-- Provided information --
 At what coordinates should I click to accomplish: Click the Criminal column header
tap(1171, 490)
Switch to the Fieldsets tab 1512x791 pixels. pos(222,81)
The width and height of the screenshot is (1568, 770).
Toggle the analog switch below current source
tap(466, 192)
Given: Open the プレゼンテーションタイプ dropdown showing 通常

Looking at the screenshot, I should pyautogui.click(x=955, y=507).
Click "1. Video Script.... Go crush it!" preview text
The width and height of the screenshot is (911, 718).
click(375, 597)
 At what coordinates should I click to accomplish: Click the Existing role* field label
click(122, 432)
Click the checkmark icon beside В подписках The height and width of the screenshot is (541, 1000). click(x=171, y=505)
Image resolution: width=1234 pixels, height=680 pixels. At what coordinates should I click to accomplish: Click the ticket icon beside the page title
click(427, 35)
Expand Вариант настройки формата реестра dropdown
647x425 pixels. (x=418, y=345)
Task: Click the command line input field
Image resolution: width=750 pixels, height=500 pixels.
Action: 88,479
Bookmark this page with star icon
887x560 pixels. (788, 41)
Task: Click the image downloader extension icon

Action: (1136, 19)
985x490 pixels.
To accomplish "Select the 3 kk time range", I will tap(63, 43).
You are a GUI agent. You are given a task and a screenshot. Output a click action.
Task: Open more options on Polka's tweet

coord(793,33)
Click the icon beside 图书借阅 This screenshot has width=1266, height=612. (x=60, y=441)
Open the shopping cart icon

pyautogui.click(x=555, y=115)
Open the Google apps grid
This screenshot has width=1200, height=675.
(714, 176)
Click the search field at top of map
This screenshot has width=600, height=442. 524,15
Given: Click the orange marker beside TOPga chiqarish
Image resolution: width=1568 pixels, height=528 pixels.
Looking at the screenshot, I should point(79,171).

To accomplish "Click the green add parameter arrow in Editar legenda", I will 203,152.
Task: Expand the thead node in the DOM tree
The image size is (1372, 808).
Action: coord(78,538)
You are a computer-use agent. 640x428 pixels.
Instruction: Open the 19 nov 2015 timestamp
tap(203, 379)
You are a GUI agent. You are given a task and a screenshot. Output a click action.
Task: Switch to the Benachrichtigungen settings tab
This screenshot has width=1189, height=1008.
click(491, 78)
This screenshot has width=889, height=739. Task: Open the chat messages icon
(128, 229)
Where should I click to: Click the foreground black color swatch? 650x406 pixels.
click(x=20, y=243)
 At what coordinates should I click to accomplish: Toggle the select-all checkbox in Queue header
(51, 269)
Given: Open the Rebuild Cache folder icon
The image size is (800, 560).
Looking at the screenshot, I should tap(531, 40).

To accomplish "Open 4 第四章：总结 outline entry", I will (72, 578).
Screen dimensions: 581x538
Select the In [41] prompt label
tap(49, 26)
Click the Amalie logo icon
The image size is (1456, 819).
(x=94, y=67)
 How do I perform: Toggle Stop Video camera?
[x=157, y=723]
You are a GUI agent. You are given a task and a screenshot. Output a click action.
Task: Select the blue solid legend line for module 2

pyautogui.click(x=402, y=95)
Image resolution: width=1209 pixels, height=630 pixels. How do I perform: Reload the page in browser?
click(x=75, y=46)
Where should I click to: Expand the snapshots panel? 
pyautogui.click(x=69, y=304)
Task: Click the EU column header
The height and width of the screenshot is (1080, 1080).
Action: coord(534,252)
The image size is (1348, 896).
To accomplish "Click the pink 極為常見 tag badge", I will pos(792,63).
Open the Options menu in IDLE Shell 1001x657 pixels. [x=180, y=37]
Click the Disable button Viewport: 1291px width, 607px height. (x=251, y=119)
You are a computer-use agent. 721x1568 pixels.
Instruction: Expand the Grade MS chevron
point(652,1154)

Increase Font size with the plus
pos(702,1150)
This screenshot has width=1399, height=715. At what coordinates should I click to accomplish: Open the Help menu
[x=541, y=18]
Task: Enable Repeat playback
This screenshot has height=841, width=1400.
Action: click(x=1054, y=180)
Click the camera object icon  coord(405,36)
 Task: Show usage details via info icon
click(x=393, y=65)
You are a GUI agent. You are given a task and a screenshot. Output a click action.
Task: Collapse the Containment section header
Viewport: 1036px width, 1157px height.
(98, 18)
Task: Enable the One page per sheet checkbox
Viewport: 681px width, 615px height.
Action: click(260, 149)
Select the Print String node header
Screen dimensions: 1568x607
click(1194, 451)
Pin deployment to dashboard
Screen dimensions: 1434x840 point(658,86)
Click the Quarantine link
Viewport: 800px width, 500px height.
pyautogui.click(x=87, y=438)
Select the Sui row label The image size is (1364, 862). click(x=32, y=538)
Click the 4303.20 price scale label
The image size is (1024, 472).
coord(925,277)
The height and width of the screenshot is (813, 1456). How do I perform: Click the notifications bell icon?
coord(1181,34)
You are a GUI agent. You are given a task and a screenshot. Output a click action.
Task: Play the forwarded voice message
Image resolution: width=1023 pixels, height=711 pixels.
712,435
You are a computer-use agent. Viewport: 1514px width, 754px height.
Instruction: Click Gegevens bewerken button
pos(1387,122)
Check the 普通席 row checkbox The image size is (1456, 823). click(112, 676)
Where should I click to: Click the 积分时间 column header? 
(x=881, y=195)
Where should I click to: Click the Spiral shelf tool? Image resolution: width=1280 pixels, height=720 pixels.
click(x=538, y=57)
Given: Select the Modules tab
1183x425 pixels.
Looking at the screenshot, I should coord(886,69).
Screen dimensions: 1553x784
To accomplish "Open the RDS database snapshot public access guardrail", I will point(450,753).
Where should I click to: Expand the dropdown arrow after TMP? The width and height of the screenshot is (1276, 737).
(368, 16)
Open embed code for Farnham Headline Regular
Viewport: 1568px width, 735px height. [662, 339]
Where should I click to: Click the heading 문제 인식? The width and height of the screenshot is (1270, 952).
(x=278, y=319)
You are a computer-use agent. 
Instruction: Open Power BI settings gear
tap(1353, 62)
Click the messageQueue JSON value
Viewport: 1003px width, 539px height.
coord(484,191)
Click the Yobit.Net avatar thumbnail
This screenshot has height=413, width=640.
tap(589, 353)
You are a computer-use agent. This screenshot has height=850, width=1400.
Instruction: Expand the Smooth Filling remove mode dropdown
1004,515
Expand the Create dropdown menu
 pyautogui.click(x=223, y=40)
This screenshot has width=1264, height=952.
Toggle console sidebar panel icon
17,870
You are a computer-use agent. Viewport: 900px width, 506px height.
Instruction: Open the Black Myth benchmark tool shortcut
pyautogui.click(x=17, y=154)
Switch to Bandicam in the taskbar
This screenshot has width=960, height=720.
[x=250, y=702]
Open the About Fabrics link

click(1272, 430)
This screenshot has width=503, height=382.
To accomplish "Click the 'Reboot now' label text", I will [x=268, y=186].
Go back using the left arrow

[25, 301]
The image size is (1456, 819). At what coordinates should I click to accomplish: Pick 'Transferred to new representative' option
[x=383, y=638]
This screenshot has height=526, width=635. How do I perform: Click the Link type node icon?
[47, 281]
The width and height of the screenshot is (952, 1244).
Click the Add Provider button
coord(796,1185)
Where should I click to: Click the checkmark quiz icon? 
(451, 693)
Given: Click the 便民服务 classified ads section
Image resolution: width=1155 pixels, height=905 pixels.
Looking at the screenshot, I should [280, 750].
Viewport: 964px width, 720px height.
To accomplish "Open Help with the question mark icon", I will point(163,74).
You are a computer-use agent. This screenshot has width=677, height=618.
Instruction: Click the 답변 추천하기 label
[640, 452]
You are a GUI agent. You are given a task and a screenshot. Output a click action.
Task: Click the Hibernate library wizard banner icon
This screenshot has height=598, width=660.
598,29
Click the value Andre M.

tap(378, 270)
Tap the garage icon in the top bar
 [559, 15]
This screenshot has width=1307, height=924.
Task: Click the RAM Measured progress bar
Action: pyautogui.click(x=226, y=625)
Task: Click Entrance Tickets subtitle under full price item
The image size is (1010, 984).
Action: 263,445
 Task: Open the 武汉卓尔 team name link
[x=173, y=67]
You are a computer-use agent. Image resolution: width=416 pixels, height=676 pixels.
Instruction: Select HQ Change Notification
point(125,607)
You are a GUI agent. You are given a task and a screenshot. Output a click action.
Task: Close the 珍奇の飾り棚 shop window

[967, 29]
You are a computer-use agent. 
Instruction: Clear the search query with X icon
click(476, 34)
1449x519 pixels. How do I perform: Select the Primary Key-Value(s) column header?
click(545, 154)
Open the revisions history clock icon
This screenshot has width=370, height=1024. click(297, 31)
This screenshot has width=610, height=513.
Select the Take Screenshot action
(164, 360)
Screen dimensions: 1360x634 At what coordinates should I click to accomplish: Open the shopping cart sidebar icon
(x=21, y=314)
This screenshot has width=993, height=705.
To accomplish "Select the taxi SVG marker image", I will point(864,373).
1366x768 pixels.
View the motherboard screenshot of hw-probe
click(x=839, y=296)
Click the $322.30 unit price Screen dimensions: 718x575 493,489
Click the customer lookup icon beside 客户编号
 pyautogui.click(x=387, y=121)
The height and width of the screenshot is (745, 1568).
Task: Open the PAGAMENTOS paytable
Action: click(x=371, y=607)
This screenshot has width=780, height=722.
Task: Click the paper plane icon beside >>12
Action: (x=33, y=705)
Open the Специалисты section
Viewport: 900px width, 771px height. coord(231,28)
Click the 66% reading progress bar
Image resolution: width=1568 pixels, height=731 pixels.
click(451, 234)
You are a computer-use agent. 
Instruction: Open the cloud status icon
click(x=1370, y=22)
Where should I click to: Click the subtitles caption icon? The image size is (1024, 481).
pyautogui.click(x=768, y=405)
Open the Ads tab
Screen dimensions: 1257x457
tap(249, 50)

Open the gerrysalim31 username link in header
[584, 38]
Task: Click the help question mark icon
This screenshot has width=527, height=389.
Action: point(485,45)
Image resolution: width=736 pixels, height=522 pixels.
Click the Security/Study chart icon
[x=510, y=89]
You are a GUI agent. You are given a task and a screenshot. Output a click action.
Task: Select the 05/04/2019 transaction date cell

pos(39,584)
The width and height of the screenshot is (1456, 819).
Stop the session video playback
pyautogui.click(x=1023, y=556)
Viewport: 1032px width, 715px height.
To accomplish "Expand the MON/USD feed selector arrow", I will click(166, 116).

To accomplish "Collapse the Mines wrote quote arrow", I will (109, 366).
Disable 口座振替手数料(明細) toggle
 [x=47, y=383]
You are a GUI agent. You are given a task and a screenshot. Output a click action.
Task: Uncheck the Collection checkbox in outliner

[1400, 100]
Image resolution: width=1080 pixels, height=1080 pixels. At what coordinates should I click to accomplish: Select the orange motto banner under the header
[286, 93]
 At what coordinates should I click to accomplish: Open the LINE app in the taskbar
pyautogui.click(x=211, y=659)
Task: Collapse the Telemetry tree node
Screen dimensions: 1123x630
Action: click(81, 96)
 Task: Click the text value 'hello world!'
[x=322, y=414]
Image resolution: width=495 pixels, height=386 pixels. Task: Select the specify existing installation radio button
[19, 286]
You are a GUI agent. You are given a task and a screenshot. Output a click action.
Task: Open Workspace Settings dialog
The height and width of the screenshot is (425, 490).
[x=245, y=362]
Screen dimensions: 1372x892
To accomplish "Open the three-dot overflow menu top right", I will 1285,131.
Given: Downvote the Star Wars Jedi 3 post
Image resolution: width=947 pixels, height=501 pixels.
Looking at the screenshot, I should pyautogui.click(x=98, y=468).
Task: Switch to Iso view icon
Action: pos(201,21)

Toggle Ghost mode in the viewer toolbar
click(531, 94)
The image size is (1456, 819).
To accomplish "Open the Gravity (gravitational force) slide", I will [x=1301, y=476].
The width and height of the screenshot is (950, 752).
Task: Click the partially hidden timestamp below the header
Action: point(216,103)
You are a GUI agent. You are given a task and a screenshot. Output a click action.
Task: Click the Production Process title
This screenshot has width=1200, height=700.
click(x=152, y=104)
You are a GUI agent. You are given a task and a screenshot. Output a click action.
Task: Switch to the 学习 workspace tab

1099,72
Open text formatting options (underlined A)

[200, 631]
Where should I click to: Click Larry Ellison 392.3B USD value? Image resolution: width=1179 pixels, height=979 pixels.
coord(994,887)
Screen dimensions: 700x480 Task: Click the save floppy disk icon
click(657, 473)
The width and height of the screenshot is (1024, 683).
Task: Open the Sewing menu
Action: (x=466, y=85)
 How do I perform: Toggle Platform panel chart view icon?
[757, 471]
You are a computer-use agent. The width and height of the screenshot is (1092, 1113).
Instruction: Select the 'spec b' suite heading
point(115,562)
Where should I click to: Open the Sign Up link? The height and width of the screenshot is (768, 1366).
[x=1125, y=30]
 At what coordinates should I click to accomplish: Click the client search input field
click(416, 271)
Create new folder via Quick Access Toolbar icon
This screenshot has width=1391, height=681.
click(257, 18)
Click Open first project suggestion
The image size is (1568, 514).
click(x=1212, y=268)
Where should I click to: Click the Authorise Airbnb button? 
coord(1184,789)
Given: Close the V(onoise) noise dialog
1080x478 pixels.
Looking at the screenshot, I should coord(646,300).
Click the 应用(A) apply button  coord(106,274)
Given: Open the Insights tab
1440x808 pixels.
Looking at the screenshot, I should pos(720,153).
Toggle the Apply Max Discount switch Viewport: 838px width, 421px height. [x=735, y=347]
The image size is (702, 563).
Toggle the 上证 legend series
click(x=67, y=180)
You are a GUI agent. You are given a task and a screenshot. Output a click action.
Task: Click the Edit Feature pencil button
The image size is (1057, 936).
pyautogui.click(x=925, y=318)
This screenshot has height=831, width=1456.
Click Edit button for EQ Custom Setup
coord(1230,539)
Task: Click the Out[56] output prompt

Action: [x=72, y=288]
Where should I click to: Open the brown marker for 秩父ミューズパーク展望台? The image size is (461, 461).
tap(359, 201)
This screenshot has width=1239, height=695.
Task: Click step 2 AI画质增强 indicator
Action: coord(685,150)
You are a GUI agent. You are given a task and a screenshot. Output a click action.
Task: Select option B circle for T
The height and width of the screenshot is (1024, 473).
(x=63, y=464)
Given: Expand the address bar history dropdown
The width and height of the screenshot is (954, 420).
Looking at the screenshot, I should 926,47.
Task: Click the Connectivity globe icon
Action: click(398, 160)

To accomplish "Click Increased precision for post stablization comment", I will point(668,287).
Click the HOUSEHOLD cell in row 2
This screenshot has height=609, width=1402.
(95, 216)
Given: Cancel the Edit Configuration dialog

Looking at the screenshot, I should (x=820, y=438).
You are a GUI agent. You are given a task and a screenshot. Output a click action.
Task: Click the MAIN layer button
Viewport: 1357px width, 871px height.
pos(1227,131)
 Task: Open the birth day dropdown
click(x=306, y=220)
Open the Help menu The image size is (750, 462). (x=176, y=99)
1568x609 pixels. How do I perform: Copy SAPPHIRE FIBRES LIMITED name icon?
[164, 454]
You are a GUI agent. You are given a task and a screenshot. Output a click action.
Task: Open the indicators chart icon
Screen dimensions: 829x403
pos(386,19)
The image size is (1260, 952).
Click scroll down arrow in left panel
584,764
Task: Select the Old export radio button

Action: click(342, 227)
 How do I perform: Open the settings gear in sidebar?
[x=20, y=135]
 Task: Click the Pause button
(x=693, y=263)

-- Work instructions --
Copy out the lines from the one containing "Open the Google apps grid" through the one containing "[x=157, y=723]", character for character.

-- Reply to the task --
Open the Google apps grid
This screenshot has width=1200, height=675.
(714, 176)
Click the search field at top of map
This screenshot has width=600, height=442. 524,15
Given: Click the orange marker beside TOPga chiqarish
Image resolution: width=1568 pixels, height=528 pixels.
Looking at the screenshot, I should point(79,171).

To accomplish "Click the green add parameter arrow in Editar legenda", I will 203,152.
Task: Expand the thead node in the DOM tree
The image size is (1372, 808).
Action: coord(78,538)
You are a computer-use agent. 640x428 pixels.
Instruction: Open the 19 nov 2015 timestamp
tap(203, 379)
You are a GUI agent. You are given a task and a screenshot. Output a click action.
Task: Switch to the Benachrichtigungen settings tab
This screenshot has width=1189, height=1008.
click(491, 78)
This screenshot has width=889, height=739. Task: Open the chat messages icon
(128, 229)
Where should I click to: Click the foreground black color swatch? 650x406 pixels.
click(x=20, y=243)
 At what coordinates should I click to accomplish: Toggle the select-all checkbox in Queue header
(51, 269)
Given: Open the Rebuild Cache folder icon
The image size is (800, 560).
Looking at the screenshot, I should tap(531, 40).

To accomplish "Open 4 第四章：总结 outline entry", I will (72, 578).
Screen dimensions: 581x538
Select the In [41] prompt label
tap(49, 26)
Click the Amalie logo icon
The image size is (1456, 819).
(x=94, y=67)
 How do I perform: Toggle Stop Video camera?
[x=157, y=723]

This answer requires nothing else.